* EXERCISE A
Answer these from the SpatialCellExperiment introduction, labeling each answer (i), (ii), (iii):
(i) For how many cells does the toy data simulate a spatial single-cell RNA-sequencing experiment?
(ii) Which column names are assigned to the matrix of cell coordinates?
(iii) What does the lightweight point representation of cells allow?
* EXERCISE B
Extend the SpatialCellExperiment introduction, picking up after its last sentence.

SOURCE DOCUMENT section start

Introduction to SpatialExperiment

Quick Start

Load the package.

library(SpatialCellExperiment)

Generate some toy data representing a spatial single-cell RNA-sequencing experiment for 100 cells associated with 3D coordinates:

• a count matrix u
• a matrix of cell coordinates

ncells <- 100
u <- matrix(rpois(20000, 5), ncol=ncells)
v <- log2(u + 1)

coordinates <- matrix(runif(ncells*3), ncells)
colnames(coordinates) <- c("x", "y", "z")

Create a SpatialCellExperiment.

sce <- SpatialCellExperiment(assays=list(counts=u, logcounts=v),
    spatialDim=coordinates)

Visualize the SpatialCellExperiment.

sce
#> class: SpatialCellExperiment 
#> dim: 200 100 
#> metadata(0):
#> assays(2): counts logcounts
#> rownames: NULL
#> rowData names(0):
#> colnames: NULL
#> colData names(0):
#> reducedDimNames(0):
#> spikeNames(0):
#> altExpNames(0):
#> spatialDim(3): x y z

The SpatialCellExperiment class

In the SpatialCellExperiment class, each cell is represented by a point coordinates. This is clearly an over-simplification that does not reflect the geometry of individual cells in a tissue sample. However, this lightweight representation allows rapid calculation of the distance between cells.

SOURCE DOCUMENT section end
RAW DATA section start

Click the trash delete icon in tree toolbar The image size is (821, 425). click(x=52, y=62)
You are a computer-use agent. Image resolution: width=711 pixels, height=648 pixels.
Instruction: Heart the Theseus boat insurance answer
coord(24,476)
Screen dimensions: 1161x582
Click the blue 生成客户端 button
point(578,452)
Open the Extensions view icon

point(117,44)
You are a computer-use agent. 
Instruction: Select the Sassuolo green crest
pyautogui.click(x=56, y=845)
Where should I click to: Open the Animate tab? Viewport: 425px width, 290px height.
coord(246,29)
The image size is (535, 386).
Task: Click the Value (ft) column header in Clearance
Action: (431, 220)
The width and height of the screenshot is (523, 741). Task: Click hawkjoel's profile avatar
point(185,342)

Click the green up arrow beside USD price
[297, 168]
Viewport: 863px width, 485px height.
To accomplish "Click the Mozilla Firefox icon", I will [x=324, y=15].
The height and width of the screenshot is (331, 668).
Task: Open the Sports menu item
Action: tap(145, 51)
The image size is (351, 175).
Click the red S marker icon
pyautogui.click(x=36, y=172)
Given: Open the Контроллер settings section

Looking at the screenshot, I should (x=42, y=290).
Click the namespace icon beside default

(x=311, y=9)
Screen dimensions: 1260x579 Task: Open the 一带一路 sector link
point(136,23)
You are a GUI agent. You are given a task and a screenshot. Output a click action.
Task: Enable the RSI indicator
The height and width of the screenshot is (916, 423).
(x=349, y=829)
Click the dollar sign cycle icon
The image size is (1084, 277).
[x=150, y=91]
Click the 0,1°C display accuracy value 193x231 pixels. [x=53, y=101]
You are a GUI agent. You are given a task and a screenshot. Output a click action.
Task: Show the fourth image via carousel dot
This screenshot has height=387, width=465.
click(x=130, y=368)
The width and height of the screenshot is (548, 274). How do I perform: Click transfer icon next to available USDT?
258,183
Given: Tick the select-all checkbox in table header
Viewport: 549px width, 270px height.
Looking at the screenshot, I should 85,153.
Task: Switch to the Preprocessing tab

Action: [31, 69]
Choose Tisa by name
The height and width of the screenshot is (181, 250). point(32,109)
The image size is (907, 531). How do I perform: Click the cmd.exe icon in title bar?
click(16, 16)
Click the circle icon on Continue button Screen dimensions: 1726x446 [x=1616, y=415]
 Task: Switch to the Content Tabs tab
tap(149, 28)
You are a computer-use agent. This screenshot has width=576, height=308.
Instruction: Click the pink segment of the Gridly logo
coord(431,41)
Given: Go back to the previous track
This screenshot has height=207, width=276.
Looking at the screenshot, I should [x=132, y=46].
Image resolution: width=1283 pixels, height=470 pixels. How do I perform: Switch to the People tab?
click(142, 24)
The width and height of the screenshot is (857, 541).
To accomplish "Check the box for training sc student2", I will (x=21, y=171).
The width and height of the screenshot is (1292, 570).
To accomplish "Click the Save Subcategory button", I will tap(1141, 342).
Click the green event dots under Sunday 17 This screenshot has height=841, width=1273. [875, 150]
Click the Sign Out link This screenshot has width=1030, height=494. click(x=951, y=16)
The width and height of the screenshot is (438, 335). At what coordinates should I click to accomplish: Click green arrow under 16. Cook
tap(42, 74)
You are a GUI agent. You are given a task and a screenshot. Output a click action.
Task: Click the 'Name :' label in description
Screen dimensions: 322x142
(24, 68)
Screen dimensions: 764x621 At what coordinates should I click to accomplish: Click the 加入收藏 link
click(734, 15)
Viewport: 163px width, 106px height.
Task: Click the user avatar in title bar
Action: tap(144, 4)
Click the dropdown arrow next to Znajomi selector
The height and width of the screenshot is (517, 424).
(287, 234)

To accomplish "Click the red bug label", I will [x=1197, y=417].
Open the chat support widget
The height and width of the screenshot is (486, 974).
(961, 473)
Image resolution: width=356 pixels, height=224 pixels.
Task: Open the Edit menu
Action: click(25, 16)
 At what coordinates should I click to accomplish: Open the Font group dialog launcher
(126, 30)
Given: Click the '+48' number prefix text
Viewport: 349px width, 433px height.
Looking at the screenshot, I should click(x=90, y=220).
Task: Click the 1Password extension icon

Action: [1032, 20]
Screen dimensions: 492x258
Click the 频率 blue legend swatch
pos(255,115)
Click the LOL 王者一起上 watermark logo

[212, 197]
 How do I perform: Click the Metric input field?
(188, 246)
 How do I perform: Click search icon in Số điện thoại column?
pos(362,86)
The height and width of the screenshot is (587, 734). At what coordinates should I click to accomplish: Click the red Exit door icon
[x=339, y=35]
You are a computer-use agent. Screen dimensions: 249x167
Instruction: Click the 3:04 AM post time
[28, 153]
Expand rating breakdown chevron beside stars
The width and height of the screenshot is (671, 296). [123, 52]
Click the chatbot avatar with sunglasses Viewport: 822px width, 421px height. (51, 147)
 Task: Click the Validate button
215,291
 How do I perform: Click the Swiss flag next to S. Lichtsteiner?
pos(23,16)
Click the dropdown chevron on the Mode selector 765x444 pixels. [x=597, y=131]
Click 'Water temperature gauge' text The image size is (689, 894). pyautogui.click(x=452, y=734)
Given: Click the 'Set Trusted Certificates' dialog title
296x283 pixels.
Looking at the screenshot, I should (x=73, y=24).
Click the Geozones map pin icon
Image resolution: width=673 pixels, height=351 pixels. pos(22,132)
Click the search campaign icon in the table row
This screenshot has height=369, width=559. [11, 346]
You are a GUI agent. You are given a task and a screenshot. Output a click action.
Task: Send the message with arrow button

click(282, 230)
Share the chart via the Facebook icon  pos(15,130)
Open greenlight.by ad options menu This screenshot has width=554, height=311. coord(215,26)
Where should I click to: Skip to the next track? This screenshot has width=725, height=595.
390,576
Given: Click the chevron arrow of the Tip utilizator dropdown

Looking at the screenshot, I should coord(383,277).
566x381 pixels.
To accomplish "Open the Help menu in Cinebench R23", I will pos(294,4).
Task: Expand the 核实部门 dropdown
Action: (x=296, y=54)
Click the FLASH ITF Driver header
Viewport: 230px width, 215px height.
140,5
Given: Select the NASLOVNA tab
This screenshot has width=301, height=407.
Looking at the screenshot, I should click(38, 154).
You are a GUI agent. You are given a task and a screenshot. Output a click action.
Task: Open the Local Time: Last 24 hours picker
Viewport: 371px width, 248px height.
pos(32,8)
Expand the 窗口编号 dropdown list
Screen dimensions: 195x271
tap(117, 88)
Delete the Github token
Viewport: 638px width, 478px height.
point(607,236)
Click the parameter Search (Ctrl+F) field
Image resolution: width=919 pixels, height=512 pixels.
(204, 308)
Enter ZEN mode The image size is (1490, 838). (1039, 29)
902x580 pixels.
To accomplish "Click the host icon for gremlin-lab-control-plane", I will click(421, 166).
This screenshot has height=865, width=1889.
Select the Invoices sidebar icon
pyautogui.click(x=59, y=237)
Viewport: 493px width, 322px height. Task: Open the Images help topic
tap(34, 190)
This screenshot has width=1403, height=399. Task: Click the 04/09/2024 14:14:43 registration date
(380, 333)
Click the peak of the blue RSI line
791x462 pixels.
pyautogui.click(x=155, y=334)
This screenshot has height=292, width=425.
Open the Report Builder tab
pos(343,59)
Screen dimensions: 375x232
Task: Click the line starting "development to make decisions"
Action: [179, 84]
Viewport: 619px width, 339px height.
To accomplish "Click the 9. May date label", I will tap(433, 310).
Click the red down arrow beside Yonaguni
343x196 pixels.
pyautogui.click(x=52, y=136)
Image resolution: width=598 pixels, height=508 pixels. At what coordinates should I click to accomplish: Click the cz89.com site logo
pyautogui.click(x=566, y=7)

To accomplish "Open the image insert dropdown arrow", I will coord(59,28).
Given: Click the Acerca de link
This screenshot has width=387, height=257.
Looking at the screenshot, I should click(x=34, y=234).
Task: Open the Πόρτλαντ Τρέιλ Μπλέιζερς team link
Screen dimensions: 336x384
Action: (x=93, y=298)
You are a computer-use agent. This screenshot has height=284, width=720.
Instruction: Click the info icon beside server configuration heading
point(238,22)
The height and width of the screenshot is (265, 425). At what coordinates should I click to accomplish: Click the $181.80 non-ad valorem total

RAW DATA section end

* WRITTEN RESPONSE A
(i) 100 cells.
(ii) "x", "y" and "z".
(iii) It allows rapid calculation of the distance between cells.

* WRITTEN RESPONSE B
The CRAN package sf provides support for simple features, a standardized way to encode spatial vector data. This could be used to implement a SpatialPolygonExperiment class, holding the precise geometry of cells, along with the usual metadata for genes and libraries.

An intermediate modelling approach could be to summarize observations by tile, i.e., regular areas dividing the observed space evenly. Each tile would then summarize the features detected in the correspondig area. Note that tiles could be rectangles, hexagons, or any polygon that can divide a plane into a regular mesh. This could be implemented as a SpatialTileExperiment. Distinct polygons might require specialized sub-classes.